取りあえず隣のベンチに座らせて、事情を聴く事になる。だが、その内容は、なんというか。実に、アレだ、うん。
「くだんないね」
「めちゃ笑顔で言わんでもよくない?!」
この人サドだ!とか変な言いがかりをするので、旋毛に拳を落とす事にした。「 いたいっす 」と若干涙目の彼を無視して、腕を組む。
「君はさ、その子と仲直りしたいんだよね?」
「そうなんだよ!だけど、さ……」
「怒られた理由がわからんと」
「うん。だってさ、ちょっと真ちゃんと買い物とか行くとスゲー言ってくんの。仕方なくない?相棒だし、テーピングとか消耗品じゃん?買いに行かんとヤバいのよ、これが」
近所のおばさんみたいに、手をこまねくように振るから、それを呆れながら見つめる。
「あのさ…その子はさ、寂しいんじゃないの?君と一緒に一分、一秒でも過ごしたいんじゃないのかな?」
あー、その子に同情するわ。鈍いっていうか、あれだよね。ルール知らない奴と一緒に観戦に行ってもつまんないよね?みたいな事だろ?それってあんまりじゃない?好きじゃないならそれでいいのか?それじゃ、友達じゃん。

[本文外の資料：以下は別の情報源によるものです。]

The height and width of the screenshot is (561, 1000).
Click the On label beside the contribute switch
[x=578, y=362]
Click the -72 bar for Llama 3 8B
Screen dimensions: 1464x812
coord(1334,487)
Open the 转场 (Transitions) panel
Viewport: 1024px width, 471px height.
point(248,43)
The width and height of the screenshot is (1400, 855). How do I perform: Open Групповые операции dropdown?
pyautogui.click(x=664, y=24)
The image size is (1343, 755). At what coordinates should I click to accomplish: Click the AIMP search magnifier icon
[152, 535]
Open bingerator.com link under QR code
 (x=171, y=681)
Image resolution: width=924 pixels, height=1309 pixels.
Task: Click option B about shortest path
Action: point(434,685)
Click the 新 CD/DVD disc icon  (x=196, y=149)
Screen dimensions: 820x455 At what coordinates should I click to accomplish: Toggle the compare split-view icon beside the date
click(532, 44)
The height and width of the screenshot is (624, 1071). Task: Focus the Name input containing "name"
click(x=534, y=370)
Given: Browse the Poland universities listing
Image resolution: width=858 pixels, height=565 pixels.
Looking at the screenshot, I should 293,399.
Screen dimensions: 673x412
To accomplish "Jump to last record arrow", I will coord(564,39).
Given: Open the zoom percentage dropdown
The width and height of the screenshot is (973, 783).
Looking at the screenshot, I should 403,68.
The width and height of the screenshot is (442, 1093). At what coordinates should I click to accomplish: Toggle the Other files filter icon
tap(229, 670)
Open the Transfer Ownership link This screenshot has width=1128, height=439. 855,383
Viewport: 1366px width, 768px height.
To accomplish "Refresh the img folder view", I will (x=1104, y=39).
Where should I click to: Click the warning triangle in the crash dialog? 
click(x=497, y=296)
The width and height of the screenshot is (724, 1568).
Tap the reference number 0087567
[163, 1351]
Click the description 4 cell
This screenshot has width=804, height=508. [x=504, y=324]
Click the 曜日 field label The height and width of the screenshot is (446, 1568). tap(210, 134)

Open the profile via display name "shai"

ちらり、と高尾くんを盗み見ると彼は呆然としながらわたしが言わんとすることを察した。そういうことが出来るなら初めからやろうぜ。とか、内心思っていると急に立ち上がって、何かを決意していた。
「やっぱ、俺謝るわ」
「……うん、それがいい」
ポケットから携帯を取り出して電話帳を開くけど、彼の手はそこで止まる。はて、何かに気がついたのでしょうか?掌に顎を置き、にやにやと眺めていると彼は携帯をポケットに再び仕舞って、こちらへ振り返った。
「彼女の家行ってくるわ!」
「うん、いってらっしゃい」
どうやら、乙女心というものがわかったようだな。成長する青年を見つめながら餞別として手を振ってやると嬉しそうに陽気に手を振って、何故か自転車の後ろにリアカー引っかけて、ダッシュで漕ぎだして行ってしまう。
「あれ、人乗せれるのかな?」
「イけるんじゃない?」
顎に手を置き、立ち上がって見送っているわたしの頭部に顎を乗せて待ち人の彼がのんびり、興味のない声色で会話を続けた。
「おや、久しぶりだね。道迷った?」
「ううん。ちょっと誘惑に引っかかってた」
そう言って彼のカーディガンの中にすっぽりと収まってしまうわたしの眼線に合わせて掲げた袋を左右に揺らす。その乳白色のポリ袋の中には新商品の東京限定のお菓子がいくつも入っていた。あはは、って笑うとわたしを後ろから抱きしめて来る。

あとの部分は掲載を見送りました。